夕霧が野分の風のせいで、まくれ上がった御簾越しに紫の上を
初めてみて心惹かれる・・・っていう段の名前が「野分」
ちなみにこれはあらままが大学3年生の時にレポートで
提出した段です。

 

まあそれはいいとして

いやそれを古典なんてやらない小学生に問うんだよ。
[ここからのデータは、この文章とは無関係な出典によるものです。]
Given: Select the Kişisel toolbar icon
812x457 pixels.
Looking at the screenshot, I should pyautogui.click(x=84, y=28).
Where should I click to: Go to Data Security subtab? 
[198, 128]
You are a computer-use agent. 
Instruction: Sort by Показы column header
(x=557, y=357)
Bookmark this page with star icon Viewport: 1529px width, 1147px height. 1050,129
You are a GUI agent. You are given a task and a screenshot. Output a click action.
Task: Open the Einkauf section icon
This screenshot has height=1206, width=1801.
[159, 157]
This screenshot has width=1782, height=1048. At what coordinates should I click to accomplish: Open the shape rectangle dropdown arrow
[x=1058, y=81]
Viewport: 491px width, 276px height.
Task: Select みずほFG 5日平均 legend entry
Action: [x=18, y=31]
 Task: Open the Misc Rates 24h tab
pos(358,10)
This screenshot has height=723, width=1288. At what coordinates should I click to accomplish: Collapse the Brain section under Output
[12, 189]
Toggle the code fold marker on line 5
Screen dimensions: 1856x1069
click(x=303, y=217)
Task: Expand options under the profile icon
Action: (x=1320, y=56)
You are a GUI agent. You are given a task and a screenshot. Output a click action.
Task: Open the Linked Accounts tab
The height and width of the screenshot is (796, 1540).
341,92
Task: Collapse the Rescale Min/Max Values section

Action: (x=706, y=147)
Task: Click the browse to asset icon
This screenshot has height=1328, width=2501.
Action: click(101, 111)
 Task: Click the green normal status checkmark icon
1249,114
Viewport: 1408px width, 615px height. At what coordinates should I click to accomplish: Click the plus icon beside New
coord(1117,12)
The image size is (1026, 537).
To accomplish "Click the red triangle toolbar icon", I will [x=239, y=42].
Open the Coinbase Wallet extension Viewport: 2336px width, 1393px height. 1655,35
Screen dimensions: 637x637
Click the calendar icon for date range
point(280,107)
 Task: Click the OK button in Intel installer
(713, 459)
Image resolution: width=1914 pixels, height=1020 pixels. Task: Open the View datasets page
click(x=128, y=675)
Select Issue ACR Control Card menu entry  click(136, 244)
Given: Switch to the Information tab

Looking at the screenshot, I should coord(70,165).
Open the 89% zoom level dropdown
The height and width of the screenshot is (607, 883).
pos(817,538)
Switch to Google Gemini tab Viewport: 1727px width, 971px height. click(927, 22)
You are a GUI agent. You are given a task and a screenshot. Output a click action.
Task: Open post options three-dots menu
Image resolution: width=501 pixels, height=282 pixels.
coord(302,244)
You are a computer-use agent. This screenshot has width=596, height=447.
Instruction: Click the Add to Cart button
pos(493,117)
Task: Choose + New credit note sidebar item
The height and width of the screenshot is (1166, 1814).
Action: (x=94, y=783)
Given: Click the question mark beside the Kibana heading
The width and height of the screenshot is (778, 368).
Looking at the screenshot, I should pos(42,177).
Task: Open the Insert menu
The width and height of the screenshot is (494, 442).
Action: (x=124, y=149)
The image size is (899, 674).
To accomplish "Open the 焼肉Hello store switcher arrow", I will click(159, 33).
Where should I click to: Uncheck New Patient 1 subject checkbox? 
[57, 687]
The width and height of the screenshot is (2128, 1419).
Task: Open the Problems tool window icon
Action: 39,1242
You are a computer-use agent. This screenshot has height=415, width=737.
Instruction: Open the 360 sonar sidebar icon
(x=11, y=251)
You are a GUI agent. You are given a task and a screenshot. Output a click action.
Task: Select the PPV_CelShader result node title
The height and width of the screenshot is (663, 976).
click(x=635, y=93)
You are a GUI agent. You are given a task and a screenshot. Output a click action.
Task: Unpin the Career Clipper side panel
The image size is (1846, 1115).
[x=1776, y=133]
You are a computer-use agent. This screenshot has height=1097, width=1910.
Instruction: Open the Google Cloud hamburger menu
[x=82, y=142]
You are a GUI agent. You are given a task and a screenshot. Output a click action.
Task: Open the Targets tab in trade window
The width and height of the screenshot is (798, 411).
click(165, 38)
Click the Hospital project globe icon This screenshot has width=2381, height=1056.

普通じゃないよ。


こんなN中の国語問題を見ていてまず思ったのは

「塾にいって習ったり覚えたりしたら
何とかなる問題ではない」

「1年や2年の受検勉強で何とかなる問題じゃない」

ということ。


普段から、幼い時から読書に深く親しみ、
日常生活の中でいかに好奇心を持ち
「学ぶこと」が浸透しているか、
「学ぶこと」を楽しみ、あたりまえとしているか・・・・
「発想力」「想像力」をキチンと鍛えてきたか・・・


「あなたはそんな生活をしてきましたか?」
「そんな少年ですか?」

 

これをN中は問うてるんだな・・・・
そう感じました。

 

要するに「真の秀才」が欲しいってこと。

 

理科の問題に
「タンポポの花の絵を書け」っていう問題も出てる。

全体の形ではなく、一つの小さな花を書くの。

f:id:kakusan57:20180717095935j:plain

 

これも塾で教わる問題じゃない。

幼いころ自然に親しみ
「これはどうなっているんだろう?」っていう
好奇心のままに花や草を分解するような子。

 

ゲームやテレビで過ごすのではなく
勉強ばっかりの頭でっかち、青白い秀才ではなく
外でも思いきり遊んだ秀才・・・・。

 

そんな子が欲しいんだN中は・・・・。

 

 

そんなN中からのメッセージが
ひしひしと感じられてすっかり感動したあらままなのでした。